= Residue depth =

Residue depth (RD) is a solvent exposure measure that describes to what extent a residue is buried in the protein structure space. It complements the information provided by conventional accessible surface area (ASA).

Currently, predictions in regards to whether a residue is exposed or buried are used in a wide variety of protein structure prediction engines. Such prediction can provide valuable information for protein fold recognition, functional residue prediction and protein drug design. Several biophysical properties of proteins have been shown to correlate with residue depth, including mutant protein stability, protein-protein interface hot-spot, H/D exchange rate of residue and residue conservation.

Residue depth has also been utilized in predicting small molecule binding site on proteins, with accuracy statistically on par with other conventional methods. The method has the advantageous of being simple and intuitive. The method has been reported to detect unconventional flat binding sites.

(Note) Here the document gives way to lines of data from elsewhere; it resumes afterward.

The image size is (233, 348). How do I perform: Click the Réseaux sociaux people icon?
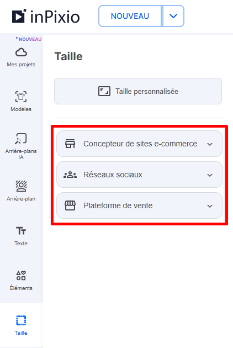70,175
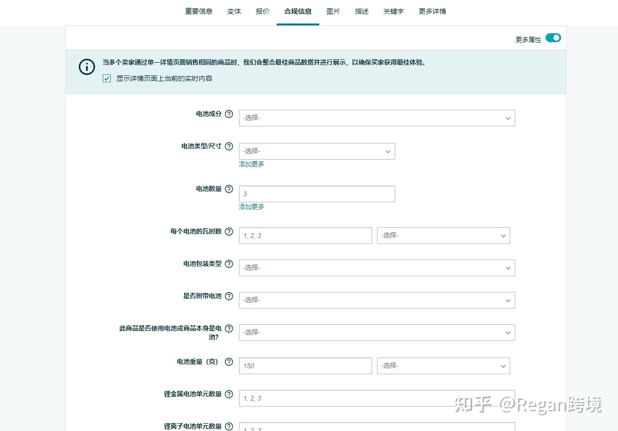This screenshot has width=618, height=431.
Task: Switch to the 重要信息 tab
Action: click(x=199, y=11)
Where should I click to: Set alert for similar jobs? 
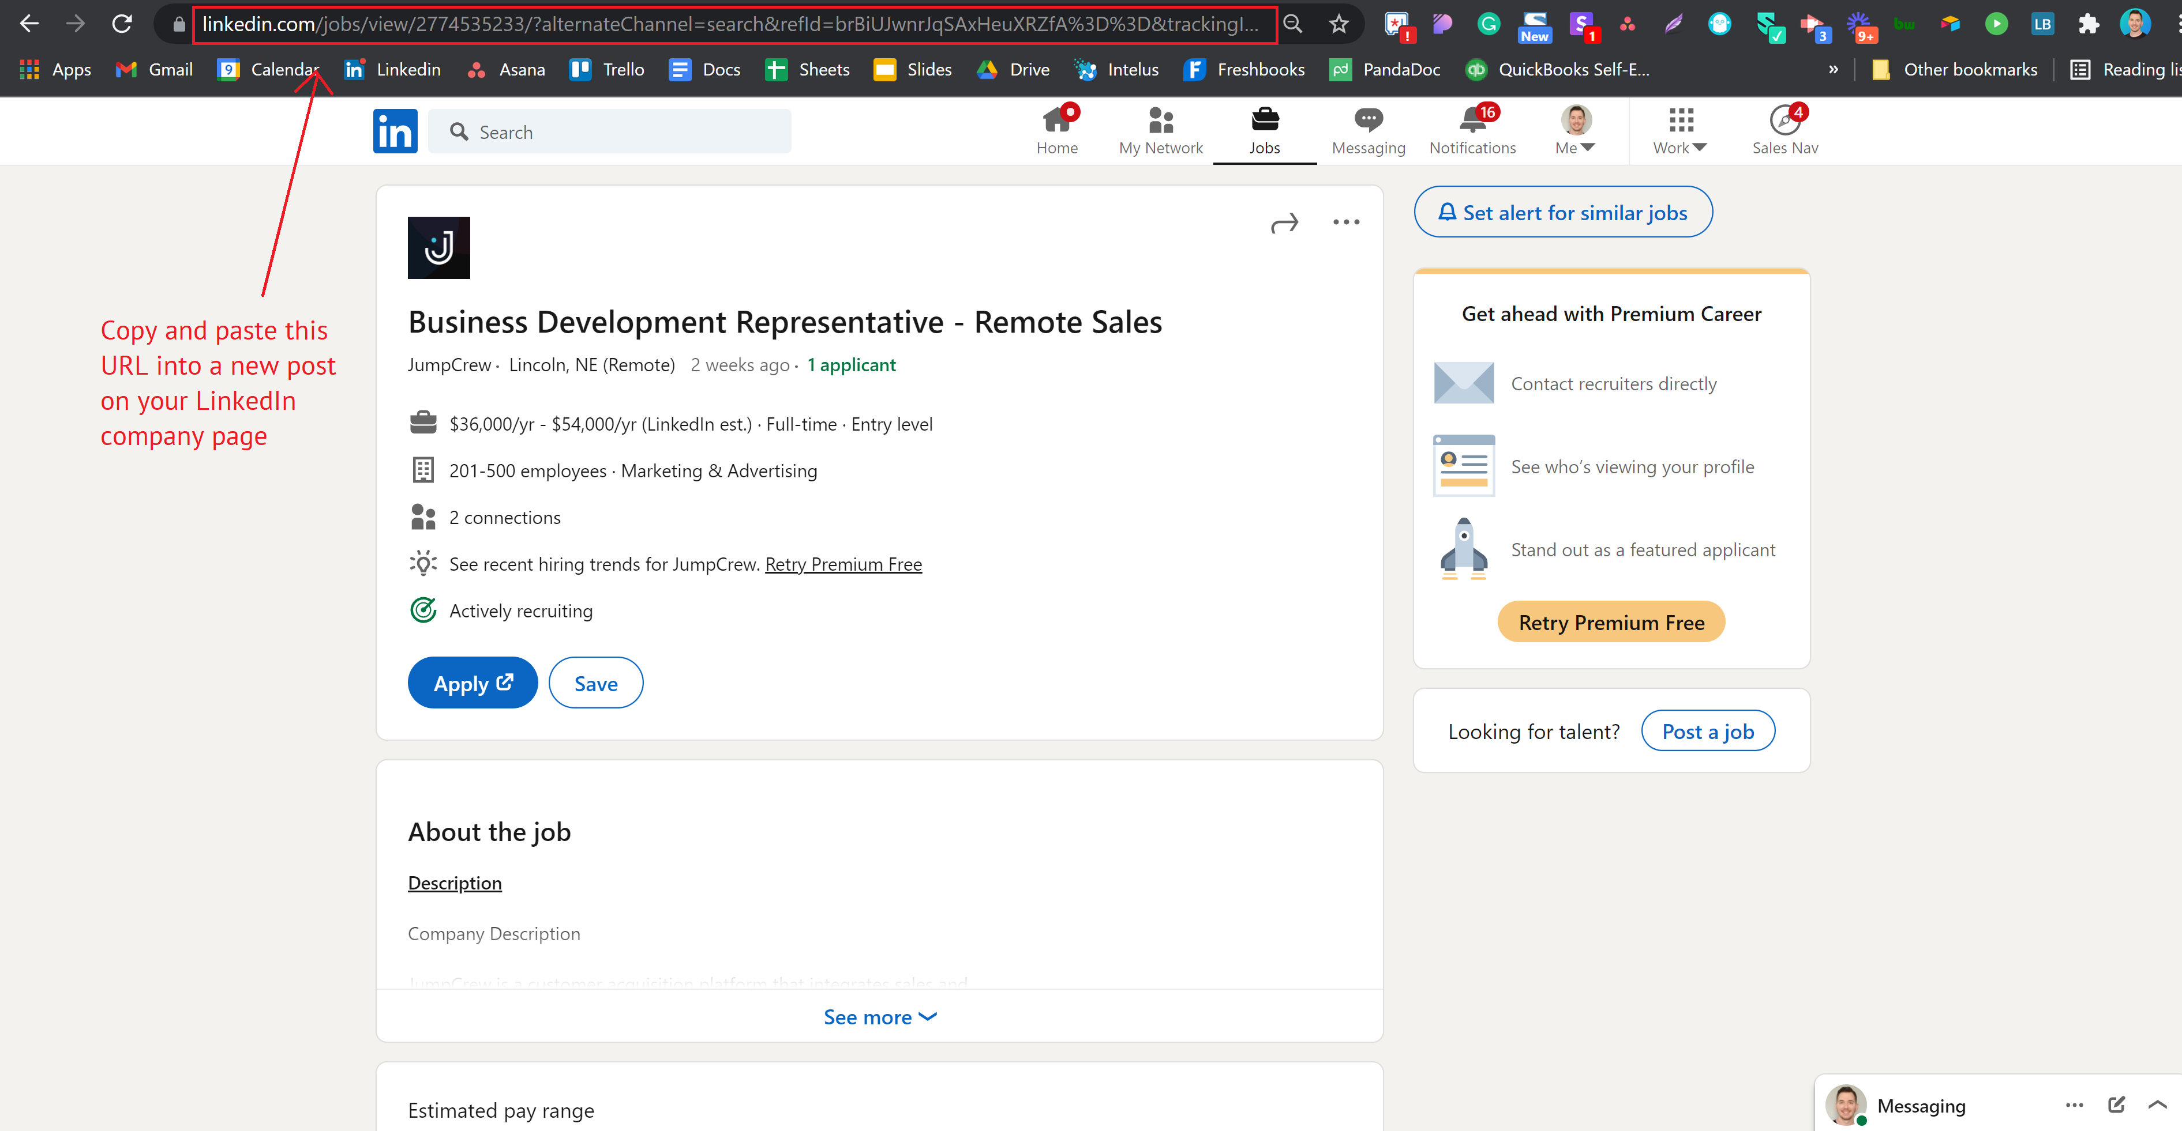point(1563,212)
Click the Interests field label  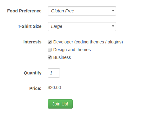[32, 42]
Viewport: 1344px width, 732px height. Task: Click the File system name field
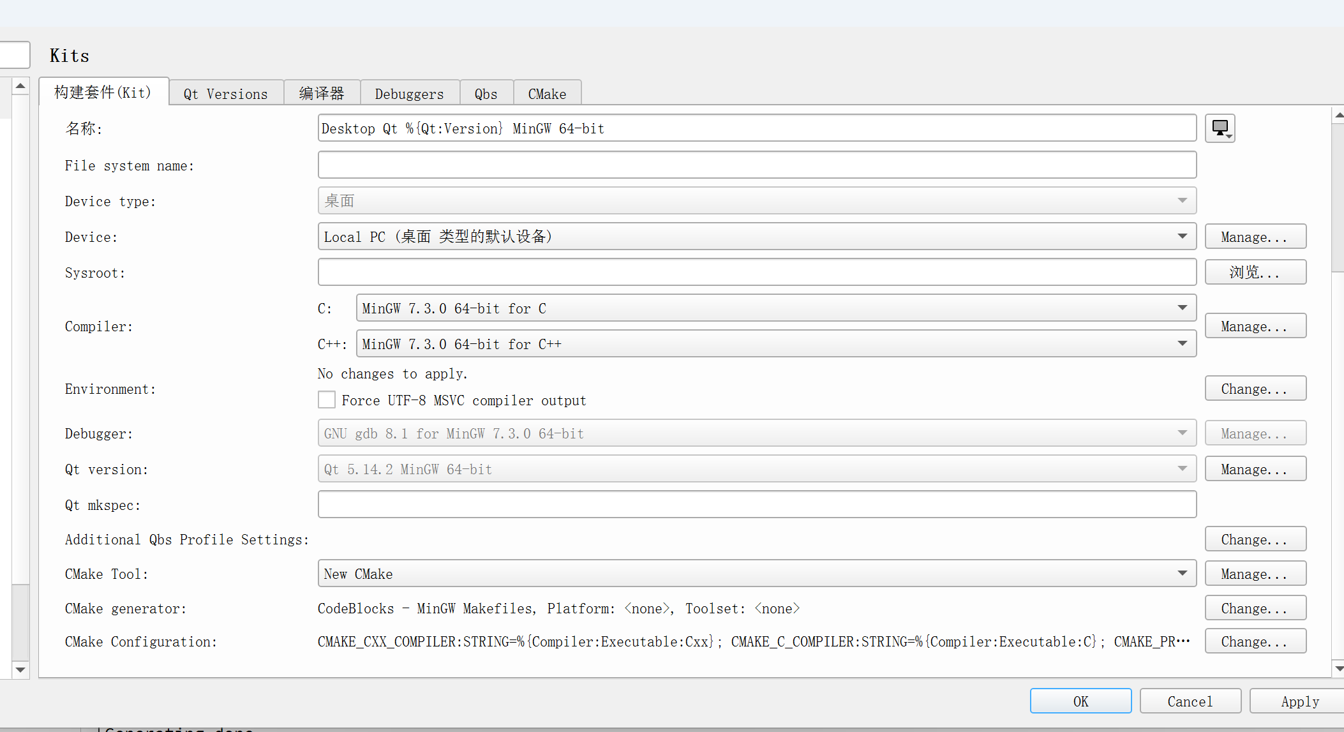756,165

To date several approaches have been proposed to predict RD values from protein sequences. Yuan and Wang proposed a computational framework that uses sequential evolutionary information contained in PSI-BLAST profiles and the global protein size information to quantify the relationship between RD and protein sequence. Zhang et al. proposed the RDpred method to predict RD values based on predicted secondary structure, residue position and PSI-BLAST profile. More recently, Song et al. described another sequence-based method that also uses support vector regression to quantify the RD-sequence relationship. Their webserver Prodepth, is developed to facilitate RD prediction analysis for sequences submitted by interested users. In addition, Prodepth server can predict the solvent-accessible surface area (ASA) value for each residue for users' submitted sequence. Based on the predicted ASA and RD values, it will further output the two-state solvent accessibility prediction by classifying a residue as being exposed or buried.

Currently, residue depth has been used for several applications. One of these is predicting the pKa of an ionizable group. The pKa equation is a linear combination of a few features, including: depth, number of hydrogen bond, electrostatic energy, solvent accessible surface area. Among these features, depth has a major contribution.